A far greater problem, according to the government’s own estimates, is that levels of electoral registration have declined from around 95% in the 1950s to around 82/83% in recent years. Most polling stations in the 2015 general election turned away people who may well have been entitled to vote. The government should therefore be taking steps to make sure that every person entitled to vote is actually included on the electoral registers. Much more could be done very easily and at minimal cost to include those people who will soon reach the age of 18 and those registering at colleges etc. People should also be able to check online whether or not they are currently registered.
Chris Rennard
Liberal Democrat, co-chair, all party group on democratic participation, House of Lords
• The government is correct to ignore some of Eric Pickles’ more retrograde recommendations such as banning selfies and non-English languages at polling stations. It is also correct to seek to address the current lack of voter verification we see throughout elections. However, the government risks isolating communities by ruling out the possibility of introducing a separate voter identity document for those without traditional forms of ID. A real pilot scheme would test all viable options, including a separate voter identity document.
Rather than tackling voter fraud, the minister responsible, Chris Skidmore, should be focusing on how to boost voter engagement. Estimates show that 95% of the UK’s 19,000 elected politicians were voted in on turnouts of less than 50%. In the EU referendum, 13 million people did not vote. On top of that, voters with vision impairments, voters with disabilities and voters abroad are virtually locked out of the voting system. Rather than tinkering with a broken system of the past, we should instead look to the future of elections and create a system fit for the 21st century.
Areeq Chowdhury
Chief executive, Institute for Digital Democracy, London
• Yet again we are being told Brits don’t need ID cards. So to show we are entitled to vote, open a bank account, get NHS access etc, we will still have to fiddle around with passports, driving licences, utility bills. Why? One piece of ID is all anyone needs. National insurance numbers are automatically issued at age 16. Why not start at birth or when naturalised or given right of residence? A simple way to prove who you are. Or am I the simple one?
Teresa Gautrey
Wokingham, Berkshire
• As important as the identity of the voter is the secrecy of the ballot (Voter IDs could disenfranchise millions, 28 December). The present system allows checking on how you voted by the simple method of the polling clerk issuing voting slips from a cheque-book-like arrangement, with the left-hand stub on which your polling number is recorded bearing an identifying number corresponding to the same number in the corner of the counterfoil which is torn off for you to vote on. So any voting slip deemed suspicious can be traced back to the relevant stub book.

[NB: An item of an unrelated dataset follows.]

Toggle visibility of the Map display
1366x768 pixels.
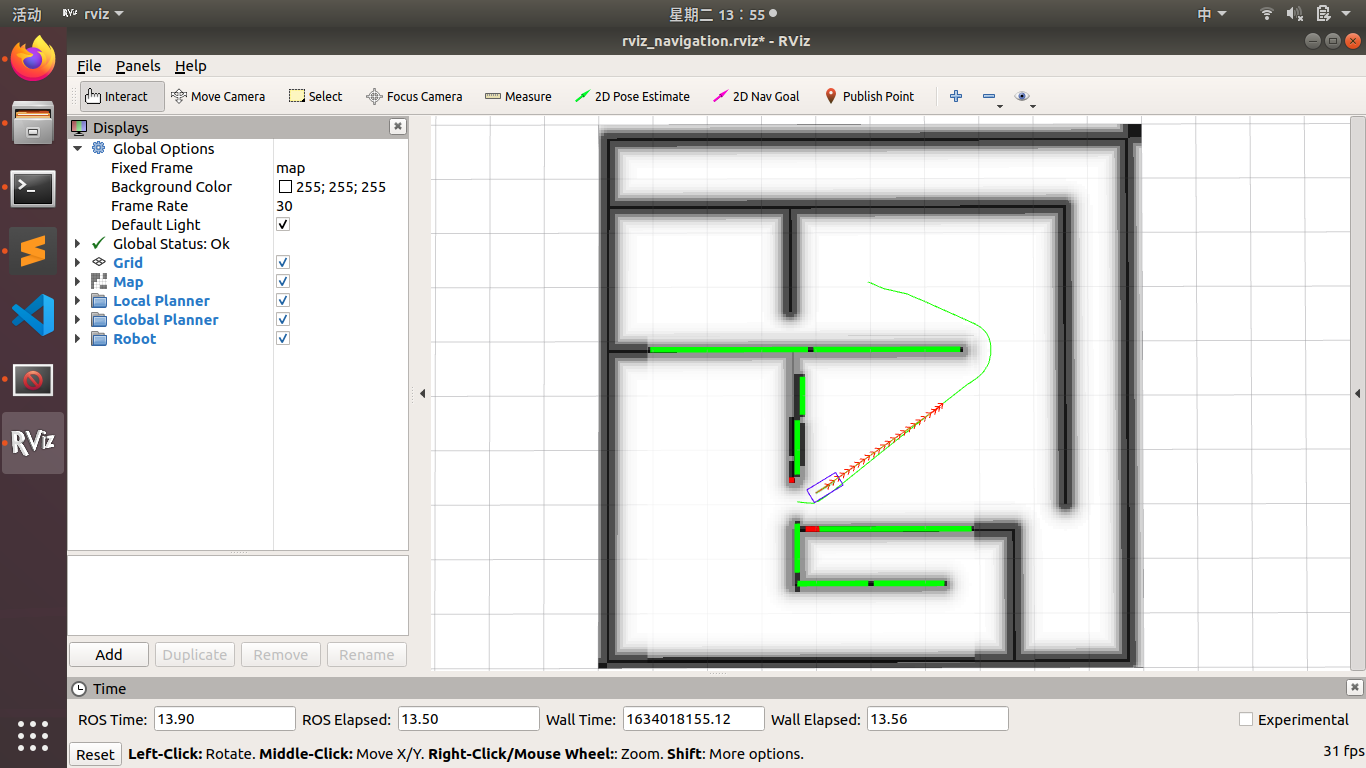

It may be less contentious to issue a national identity card, as in the second world war; less contentious now that a majority has voted in a referendum for more “control”. It may yet be a small price to pay for a proper secret ballot.
DBC Reed
Northampton
• The crowd may want its money back judging by the analysis applied to arrive at the conclusion “the US presidential election outcome was correct”, after “a crowdfunded recount of key states”. One of the election result reviewers (‘My students could hack the US election’, 29 December) claimed “… my undergraduate security class could have changed the outcome of the presidential election”. And previous research having “demonstrated security vulnerabilities in every model of voting machine”, allowing “an attacker to silently rewrite the electronic record of how many votes each candidate received”, surely undermines the reviewer’s claim that “the state can prove statistically that the vote has not been tampered with [by] counting a small but statistically significant, randomly selected sample of ballot papers”. No matter how significant or random the sample, rubbish in means rubbish out.
He also concludes that an “auditable paper-trail for electronic voting” is important but it is shocking “how unlikely states are to look at any of the paper”, opening the clear possibility that irregular electronic voting would not have been discovered, so might possibly have been part of a sample. Who can possibly imagine that, once Trump is president, such clearly flawed, “checks and balances” will improve?